→ **Objective**
Transcribe the rows below line for line and character for character. Leave the pictures out of your answer.

⁂

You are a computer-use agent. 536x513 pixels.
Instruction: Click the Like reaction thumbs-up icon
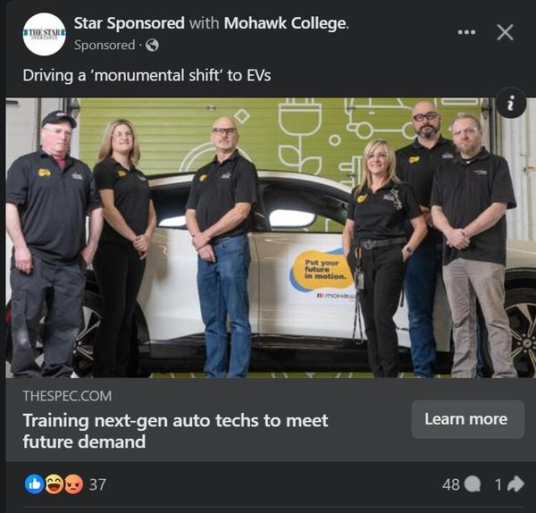[34, 484]
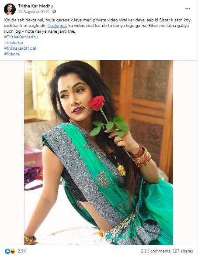
Task: Open the #TrishaKarMadhu hashtag
Action: click(21, 37)
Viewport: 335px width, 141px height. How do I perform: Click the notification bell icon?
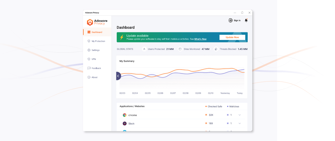[246, 20]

⁂

→ **Output for this exercise**
You are a computer-use agent. 536x513 pixels.
Instruction: Click the Like reaction thumbs-up icon
[34, 484]
Task: Open the #TrishaKarMadhu hashtag
Action: click(21, 37)
Viewport: 335px width, 141px height. How do I perform: Click the notification bell icon?
[246, 20]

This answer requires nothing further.